2. As of September 30, 1999, the Company had uncommitted bank lines of
credit of $115 million available at variable interest rates. The average amount
drawn on these lines during the first nine months of 1999 was $1.5 million at a
weighted average interest rate of 5.12%. As of September 30, 1999, no amounts
were outstanding under these lines of credit. No amounts were drawn on these
lines during 1998 and there was no outstanding balance at December 31, 1998. The
Company also had committed lines of credit of $650 million available for
borrowing and as support for commercial paper. As of September 30, 1999 and
December 31, 1998, the Company had no commercial paper outstanding and no
indebtedness outstanding under its committed lines of credit. Additionally, the
Company had a shelf registration in place to issue up to $300 million in
medium-term notes. Such notes could be used for general corporate purposes,
including working capital, capital expenditures, possible acquisitions and
repayment or repurchase of outstanding indebtedness and other securities of the
Company. As of September 30, 1999 and December 31, 1998, no such notes were
issued or outstanding.
3. The Company's total comprehensive income for the quarters ended
September 30, 1999 and 1998 was $49.6 million and $.1 million, respectively.

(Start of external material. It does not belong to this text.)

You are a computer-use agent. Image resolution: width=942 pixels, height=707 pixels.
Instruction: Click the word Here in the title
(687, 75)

Total comprehensive income for the first nine months of 1999 and 1998 was $144.1
million and $86.2 million, respectively. The Company's total comprehensive
income consists of net income, unrealized holding gains and losses on securities
and foreign currency translation adjustments.
4. The following table reflects the calculation of basic and diluted
earnings per share (dollars and shares outstanding in thousands, except per
share amounts).
5
5. During 1997, a judgment was entered against Deluxe Electronic Payment
Systems, Inc. (DEPS) in the U.S. District Court for the Western District of
Pennsylvania. The case was brought against DEPS by Mellon Bank (Mellon) in
connection with a potential bid to provide electronic benefit transfer services
for the Southern Alliance of States. In September 1997, the Company recorded a
pretax charge of $40 million to reserve for this judgment and other related
costs. In the third quarter of 1998, Mellon's motion for prejudgment interest
was denied by the District Court and the Company reversed $4.2 million of the
$40 million liability. At December 31, 1998, the remaining liability of $34.4
million was classified as other accrued liabilities in the consolidated balance
sheet.
In January 1999, the Company's appeal of this judgment was denied by the Third
Circuit Court of Appeals and the Company paid $32.2 million to Mellon in
February 1999. The portion of the reserve remaining after the payment of this
judgement ($2.1 million) was reversed in the first quarter of 1999 and is
reflected in other income in the consolidated statement of income for the nine
months ended September 30, 1999. The Company's petition for a further review of
this judgment was denied by the United States Supreme Court in June 1999.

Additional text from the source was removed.